1 to 2 tablespoons Heirloom Springs raw honey

1/4 teaspoon see salt + more to taste

Fresh cracked pepper

1/4 cup extra virgin olive oil + a little extra

For the Rosette

Apple peeler ( I used my spiralizer)

1 Raw, peeled butternut squash

4oz room temp herbed goat cheese

Piping bag or ziplock bag


For the Salad

Washed and tightly chopped kale with stalks removed

Chopped pecans

Dried cherries

To make the rosettes: Preheat the oven to 425º. Gently peel the squash so it catches in a ribbon form. Ideally each rosette would be 2 layers thick. Once you have separated each rosette, toss gently with salt, pepper and olive oil. Next, place your rosettes on a sheet pan or, if you have a mini muffin tin I found that to work really well to help them hold their flower shape. Pop them in the oven for 20 minutes, checking every 5 minutes after until the squash is cooked through and lightly crispy but not charred.

While the squash bakes, mix the goat cheese to a pipable consistency. You may need to add a little olive oil. If you don’t have herbed goat cheese on hand, use dry or fresh (first choice always) herbs to taste.
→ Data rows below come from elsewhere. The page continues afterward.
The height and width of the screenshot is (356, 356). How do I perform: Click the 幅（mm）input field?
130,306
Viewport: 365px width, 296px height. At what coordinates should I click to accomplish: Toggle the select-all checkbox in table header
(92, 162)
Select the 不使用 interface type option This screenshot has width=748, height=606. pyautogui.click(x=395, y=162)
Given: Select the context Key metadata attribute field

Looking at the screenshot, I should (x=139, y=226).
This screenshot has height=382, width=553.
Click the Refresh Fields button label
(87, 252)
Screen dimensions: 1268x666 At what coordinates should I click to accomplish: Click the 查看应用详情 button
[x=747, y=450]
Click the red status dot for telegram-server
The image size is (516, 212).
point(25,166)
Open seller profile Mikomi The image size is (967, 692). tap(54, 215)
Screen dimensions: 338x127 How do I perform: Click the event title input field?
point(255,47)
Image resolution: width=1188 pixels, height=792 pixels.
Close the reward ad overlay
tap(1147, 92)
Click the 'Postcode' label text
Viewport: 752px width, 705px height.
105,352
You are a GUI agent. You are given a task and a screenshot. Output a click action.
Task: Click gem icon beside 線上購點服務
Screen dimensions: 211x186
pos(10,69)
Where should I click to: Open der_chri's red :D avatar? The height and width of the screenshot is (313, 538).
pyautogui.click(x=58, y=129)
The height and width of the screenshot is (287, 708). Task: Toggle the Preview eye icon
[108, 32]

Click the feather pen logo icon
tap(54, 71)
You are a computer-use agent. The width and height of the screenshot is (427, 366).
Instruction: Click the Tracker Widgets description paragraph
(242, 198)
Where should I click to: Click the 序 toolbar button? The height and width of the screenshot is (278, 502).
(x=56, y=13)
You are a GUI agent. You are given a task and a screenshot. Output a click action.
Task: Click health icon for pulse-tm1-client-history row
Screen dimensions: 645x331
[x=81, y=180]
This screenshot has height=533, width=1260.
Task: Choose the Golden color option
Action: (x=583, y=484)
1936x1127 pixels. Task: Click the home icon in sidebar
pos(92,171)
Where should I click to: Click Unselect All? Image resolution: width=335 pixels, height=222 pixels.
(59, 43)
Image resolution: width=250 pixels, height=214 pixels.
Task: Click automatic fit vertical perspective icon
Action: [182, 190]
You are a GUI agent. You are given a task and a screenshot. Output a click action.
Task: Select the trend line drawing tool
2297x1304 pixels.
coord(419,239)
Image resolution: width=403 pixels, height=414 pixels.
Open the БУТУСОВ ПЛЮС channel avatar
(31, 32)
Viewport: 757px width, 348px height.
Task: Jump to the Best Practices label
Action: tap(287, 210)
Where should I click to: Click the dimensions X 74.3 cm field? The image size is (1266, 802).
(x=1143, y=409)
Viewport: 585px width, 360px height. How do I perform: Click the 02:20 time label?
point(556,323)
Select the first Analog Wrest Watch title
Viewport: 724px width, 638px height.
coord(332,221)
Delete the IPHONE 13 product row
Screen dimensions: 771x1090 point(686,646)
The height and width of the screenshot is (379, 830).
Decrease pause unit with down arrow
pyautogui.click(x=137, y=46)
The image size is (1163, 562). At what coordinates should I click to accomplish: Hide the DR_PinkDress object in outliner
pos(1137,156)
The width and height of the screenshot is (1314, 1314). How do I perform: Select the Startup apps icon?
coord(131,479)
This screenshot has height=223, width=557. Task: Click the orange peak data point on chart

Once the goat cheese is evenly mixed, spoon carefully into a piping bag or plastic bag. Wait until just before piping to cut off the corner of the bag! Remove rosettes from pan. In a swirling motion, pipe the goat cheese into the center of each. The rosette should have enough structure to be (carefully) picked up by hand without falling apart.

To Assemble: Place your washed, thoroughly dried and tightly chopped kale with stalks removed into a large salad bowl. Grind a little pink salt and dress with a little extra olive oil, mix thoroughly, roughing up the kale a bit. This will help the kale to soften and be ready to absorb the dressing. After a couple of minutes of mixing add your chopped pecans, dried cherries, a little dressing at a time until you have reached your desired amount, plenty of fresh cracked pepper and plate the salad. Add the rosettes for a beautiful, delicious finish!